Kyushu Research Center, Forestry and Forest Products Research Institute (FFPRI), Kumamoto-city, Kumamoto, Japan.
Department of Forest Soils, FFPRI, Tsukuba, Ibaraki, Japan.
PLoS One. 2021 Feb 17;16(2):e0247165. doi: 10.1371/journal.pone.0247165. eCollection 2021.
Spatiotemporal prediction of the response of planted forests to a changing climate is increasingly important for the sustainable management of forest ecosystems. In this study, we present a methodology for estimating spatially varying productivity in a planted forest and changes in productivity with a changing climate in Japan, with a focus on Japanese cedar (Cryptomeria japonica D. Don) as a representative tree species of this region. The process-based model Biome-BGC was parameterized using a plant trait database for Japanese cedar and a Bayesian optimization scheme. To compare productivity under historical (1996-2000) and future (2096-2100) climatic conditions, the climate scenarios of two representative concentration pathways (i.e., RCP2.6 and RCP8.5) were used in five global climate models (GCMs) with approximately 1-km resolution. The seasonality of modeled fluxes, namely gross primary production, ecosystem respiration, net ecosystem exchange, and soil respiration, improved after two steps of parameterization. The estimated net primary production (NPP) of stands aged 36-40 years under the historical climatic conditions of the five GCMs was 0.77 ± 0.10 kgC m-2 year-1 (mean ± standard deviation), in accordance with the geographical distribution of forest NPP estimated in previous studies. Under the RCP2.6 and RCP8.5 scenarios, the mean NPP of the five GCMs increased by 0.04 ± 0.07 and 0.14 ± 0.11 kgC m-2 year-1, respectively. The increases in annual NPP were small in the southwestern region because of the decreases in summer NPP and the small increases in winter NPP under the RCP2.6 and RCP8.5 scenarios, respectively. Under the RCP2.6 scenario, Japanese cedar was at risk in the southwestern region, in accordance with previous studies, and monitoring and silvicultural practices should be modified accordingly.

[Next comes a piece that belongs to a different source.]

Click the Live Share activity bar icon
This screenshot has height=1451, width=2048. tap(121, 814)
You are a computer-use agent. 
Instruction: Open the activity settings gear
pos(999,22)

时空预测人工林对气候变化的响应对于森林生态系统的可持续管理变得越来越重要。在本研究中,我们提出了一种方法来估计日本人工林的空间变化生产力以及随着气候变化的生产力变化,重点关注日本雪松(Cryptomeria japonica D. Don)作为该地区的代表性树种。基于过程的 Biome-BGC 模型使用日本雪松的植物性状数据库和贝叶斯优化方案进行了参数化。为了比较历史时期(1996-2000 年)和未来时期(2096-2100 年)的生产力,我们使用了两种代表性浓度途径(即 RCP2.6 和 RCP8.5)的气候情景,以及五个分辨率约为 1 公里的全球气候模型(GCM)。经过两步参数化后,模型化通量的季节性(即总初级生产力、生态系统呼吸、净生态系统交换和土壤呼吸)得到了改善。在五个 GCM 的历史气候条件下,36-40 岁林分的估计总初级生产力(NPP)为 0.77 ± 0.10 kgC m-2 year-1(平均值 ± 标准差),与先前研究中估计的森林 NPP 的地理分布一致。在 RCP2.6 和 RCP8.5 情景下,五个 GCM 的平均 NPP 分别增加了 0.04 ± 0.07 和 0.14 ± 0.11 kgC m-2 year-1。由于 RCP2.6 和 RCP8.5 情景下夏季 NPP 的减少和冬季 NPP 的小幅增加,西南部地区的年 NPP 增加幅度较小。在 RCP2.6 情景下,根据先前的研究,日本雪松在西南部地区面临风险,因此应相应地修改监测和造林实践。